■ **Task**: From the data below, set down exactly the lines between the one holding "Task: Choose the highlighted Korean option" and the one holding "Image resolution: width=691", inclusive, and no others.

■ **Extracted material**:
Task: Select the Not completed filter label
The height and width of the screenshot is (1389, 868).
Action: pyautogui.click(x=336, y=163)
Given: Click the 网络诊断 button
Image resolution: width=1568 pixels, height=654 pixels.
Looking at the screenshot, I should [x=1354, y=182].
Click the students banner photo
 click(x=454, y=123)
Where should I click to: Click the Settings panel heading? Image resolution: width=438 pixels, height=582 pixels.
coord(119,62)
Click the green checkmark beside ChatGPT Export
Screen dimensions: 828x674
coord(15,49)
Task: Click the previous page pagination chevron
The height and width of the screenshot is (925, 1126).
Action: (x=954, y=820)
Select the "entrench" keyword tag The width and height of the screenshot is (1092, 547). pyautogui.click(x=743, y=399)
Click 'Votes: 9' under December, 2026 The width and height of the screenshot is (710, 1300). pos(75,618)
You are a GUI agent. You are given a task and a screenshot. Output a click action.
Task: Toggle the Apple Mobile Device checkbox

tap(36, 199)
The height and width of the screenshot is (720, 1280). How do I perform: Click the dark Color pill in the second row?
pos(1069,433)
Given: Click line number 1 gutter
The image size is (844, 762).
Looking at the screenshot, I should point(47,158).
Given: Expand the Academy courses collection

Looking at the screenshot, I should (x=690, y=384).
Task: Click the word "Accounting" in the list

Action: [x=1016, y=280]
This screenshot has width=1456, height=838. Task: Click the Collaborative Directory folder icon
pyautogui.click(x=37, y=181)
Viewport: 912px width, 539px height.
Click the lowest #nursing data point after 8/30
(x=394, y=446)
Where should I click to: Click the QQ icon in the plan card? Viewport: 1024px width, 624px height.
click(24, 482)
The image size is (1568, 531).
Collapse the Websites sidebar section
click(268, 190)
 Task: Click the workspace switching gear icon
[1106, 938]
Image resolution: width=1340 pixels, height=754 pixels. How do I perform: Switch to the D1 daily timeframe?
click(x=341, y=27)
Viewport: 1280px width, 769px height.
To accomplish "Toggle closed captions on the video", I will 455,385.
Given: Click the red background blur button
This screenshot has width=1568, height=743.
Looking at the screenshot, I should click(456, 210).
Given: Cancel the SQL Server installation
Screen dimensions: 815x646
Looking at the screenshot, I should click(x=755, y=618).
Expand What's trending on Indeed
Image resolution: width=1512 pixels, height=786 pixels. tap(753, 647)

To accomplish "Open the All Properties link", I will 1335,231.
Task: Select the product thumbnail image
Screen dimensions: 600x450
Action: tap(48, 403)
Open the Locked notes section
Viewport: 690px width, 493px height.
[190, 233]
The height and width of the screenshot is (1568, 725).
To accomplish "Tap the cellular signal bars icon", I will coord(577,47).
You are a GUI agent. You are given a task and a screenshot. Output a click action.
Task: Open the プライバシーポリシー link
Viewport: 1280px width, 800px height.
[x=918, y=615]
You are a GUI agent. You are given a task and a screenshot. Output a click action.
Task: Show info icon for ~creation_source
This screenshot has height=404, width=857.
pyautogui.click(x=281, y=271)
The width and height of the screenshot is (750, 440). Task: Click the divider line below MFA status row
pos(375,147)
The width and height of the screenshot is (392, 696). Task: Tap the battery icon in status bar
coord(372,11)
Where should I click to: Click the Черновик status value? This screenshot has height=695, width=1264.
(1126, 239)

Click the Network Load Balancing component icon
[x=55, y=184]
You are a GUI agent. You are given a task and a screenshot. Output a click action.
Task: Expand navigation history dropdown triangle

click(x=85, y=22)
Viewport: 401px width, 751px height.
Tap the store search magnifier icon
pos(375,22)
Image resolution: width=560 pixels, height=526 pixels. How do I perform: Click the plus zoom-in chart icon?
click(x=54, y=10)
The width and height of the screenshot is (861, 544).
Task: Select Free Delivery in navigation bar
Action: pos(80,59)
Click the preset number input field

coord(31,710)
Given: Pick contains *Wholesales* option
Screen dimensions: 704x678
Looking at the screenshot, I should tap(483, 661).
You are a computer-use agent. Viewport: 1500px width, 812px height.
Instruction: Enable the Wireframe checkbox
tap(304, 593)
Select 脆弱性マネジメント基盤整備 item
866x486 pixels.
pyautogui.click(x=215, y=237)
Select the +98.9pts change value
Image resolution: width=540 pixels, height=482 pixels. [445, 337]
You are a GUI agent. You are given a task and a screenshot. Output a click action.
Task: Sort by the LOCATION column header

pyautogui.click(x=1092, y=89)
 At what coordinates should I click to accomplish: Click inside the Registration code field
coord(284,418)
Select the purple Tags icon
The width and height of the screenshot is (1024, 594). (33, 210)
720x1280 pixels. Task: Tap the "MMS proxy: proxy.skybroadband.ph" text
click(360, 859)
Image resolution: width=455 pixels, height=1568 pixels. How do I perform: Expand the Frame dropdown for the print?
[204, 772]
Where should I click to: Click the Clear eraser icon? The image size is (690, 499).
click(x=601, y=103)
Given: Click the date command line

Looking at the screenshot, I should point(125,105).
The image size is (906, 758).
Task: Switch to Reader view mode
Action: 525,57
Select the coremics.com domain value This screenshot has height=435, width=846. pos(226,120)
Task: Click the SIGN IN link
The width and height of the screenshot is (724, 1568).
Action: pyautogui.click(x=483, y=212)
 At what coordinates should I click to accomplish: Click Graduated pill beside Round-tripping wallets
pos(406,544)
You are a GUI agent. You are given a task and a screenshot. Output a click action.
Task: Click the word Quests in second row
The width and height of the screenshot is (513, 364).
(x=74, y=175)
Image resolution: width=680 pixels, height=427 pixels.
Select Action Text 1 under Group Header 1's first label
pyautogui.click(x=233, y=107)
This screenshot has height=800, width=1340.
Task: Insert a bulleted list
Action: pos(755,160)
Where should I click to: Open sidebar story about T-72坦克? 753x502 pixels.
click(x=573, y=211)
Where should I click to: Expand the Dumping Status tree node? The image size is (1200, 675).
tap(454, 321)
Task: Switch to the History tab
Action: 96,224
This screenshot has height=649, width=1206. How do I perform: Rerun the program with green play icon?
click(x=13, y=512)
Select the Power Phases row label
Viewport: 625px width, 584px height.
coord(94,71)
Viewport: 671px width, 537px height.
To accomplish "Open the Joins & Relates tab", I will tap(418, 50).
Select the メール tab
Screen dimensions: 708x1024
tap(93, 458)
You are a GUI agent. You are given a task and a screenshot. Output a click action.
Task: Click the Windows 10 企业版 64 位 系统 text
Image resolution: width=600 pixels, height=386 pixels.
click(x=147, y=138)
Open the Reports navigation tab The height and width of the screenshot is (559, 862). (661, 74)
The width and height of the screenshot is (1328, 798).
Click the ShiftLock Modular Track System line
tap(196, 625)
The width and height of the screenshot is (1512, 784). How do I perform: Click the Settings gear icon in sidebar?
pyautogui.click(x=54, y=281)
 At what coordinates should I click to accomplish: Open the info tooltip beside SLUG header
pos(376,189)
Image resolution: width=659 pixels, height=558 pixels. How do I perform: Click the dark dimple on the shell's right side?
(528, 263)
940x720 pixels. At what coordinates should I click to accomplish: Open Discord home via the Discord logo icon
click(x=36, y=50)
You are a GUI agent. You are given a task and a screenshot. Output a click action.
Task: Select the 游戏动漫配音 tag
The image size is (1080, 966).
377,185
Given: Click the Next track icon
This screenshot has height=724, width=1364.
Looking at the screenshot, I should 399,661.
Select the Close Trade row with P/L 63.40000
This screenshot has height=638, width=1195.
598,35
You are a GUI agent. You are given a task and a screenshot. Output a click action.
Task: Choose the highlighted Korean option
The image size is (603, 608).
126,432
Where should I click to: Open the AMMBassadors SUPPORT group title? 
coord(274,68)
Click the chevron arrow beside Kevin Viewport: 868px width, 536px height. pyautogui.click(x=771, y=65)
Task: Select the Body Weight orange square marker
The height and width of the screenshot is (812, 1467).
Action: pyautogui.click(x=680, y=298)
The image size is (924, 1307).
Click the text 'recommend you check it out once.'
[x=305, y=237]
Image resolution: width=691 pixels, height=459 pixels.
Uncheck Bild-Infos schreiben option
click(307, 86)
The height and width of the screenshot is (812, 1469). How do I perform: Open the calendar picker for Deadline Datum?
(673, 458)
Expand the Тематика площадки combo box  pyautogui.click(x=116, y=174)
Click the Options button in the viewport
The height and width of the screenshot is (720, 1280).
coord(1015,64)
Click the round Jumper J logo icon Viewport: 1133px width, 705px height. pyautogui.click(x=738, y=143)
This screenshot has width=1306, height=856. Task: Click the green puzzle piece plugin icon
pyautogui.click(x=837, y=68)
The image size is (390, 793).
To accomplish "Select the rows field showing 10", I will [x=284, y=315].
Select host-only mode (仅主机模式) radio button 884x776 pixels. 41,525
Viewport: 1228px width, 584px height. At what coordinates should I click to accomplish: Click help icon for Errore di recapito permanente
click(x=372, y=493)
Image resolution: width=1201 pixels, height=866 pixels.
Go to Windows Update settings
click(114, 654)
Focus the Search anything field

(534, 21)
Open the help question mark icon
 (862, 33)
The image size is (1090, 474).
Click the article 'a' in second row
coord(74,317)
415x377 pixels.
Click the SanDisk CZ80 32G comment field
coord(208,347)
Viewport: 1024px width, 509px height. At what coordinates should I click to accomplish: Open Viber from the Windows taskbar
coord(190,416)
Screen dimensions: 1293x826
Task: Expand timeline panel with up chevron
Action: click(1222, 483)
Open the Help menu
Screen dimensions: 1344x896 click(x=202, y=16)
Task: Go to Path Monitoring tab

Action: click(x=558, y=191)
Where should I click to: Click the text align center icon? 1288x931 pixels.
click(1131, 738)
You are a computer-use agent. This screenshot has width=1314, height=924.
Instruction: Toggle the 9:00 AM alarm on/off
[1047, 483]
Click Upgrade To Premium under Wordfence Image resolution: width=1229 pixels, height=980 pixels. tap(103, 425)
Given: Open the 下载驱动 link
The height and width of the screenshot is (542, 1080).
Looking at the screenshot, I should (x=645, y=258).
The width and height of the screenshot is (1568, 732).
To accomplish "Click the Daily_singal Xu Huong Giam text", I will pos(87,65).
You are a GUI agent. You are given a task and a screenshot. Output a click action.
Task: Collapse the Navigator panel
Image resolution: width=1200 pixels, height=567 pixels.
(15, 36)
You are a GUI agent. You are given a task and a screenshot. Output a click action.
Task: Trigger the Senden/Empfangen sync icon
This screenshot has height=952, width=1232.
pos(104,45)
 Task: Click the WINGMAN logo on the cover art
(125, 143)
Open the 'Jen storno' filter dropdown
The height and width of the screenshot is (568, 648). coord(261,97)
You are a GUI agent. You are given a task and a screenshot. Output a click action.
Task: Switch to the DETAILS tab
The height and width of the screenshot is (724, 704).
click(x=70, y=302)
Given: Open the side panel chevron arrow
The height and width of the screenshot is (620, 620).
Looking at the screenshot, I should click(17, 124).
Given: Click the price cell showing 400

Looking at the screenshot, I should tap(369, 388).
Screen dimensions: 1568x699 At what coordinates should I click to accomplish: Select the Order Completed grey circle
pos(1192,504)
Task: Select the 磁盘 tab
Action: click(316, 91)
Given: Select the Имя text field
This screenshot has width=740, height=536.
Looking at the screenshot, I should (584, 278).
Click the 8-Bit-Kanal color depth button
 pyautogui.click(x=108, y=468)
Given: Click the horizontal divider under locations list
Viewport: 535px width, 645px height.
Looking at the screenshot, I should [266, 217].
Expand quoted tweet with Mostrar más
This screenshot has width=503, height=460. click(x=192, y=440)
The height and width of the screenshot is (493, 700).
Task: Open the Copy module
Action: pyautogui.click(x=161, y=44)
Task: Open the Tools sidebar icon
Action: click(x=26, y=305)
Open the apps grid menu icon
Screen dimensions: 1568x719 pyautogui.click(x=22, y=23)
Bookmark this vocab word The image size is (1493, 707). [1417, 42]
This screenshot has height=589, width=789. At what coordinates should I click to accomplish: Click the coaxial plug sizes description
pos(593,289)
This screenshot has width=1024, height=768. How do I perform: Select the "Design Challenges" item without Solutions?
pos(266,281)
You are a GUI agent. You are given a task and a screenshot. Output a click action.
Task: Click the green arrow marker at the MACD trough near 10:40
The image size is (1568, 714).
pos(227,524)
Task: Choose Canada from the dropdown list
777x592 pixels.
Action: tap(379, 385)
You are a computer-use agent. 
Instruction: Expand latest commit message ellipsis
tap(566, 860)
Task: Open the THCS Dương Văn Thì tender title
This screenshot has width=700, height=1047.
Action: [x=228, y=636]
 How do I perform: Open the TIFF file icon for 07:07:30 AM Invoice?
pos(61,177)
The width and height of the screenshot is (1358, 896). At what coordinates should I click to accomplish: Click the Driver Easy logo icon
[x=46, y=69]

■ **Solution to this exercise**:
Task: Choose the highlighted Korean option
The image size is (603, 608).
126,432
Where should I click to: Open the AMMBassadors SUPPORT group title? 
coord(274,68)
Click the chevron arrow beside Kevin Viewport: 868px width, 536px height. pyautogui.click(x=771, y=65)
Task: Select the Body Weight orange square marker
The height and width of the screenshot is (812, 1467).
Action: pyautogui.click(x=680, y=298)
The image size is (924, 1307).
Click the text 'recommend you check it out once.'
[x=305, y=237]
Image resolution: width=691 pixels, height=459 pixels.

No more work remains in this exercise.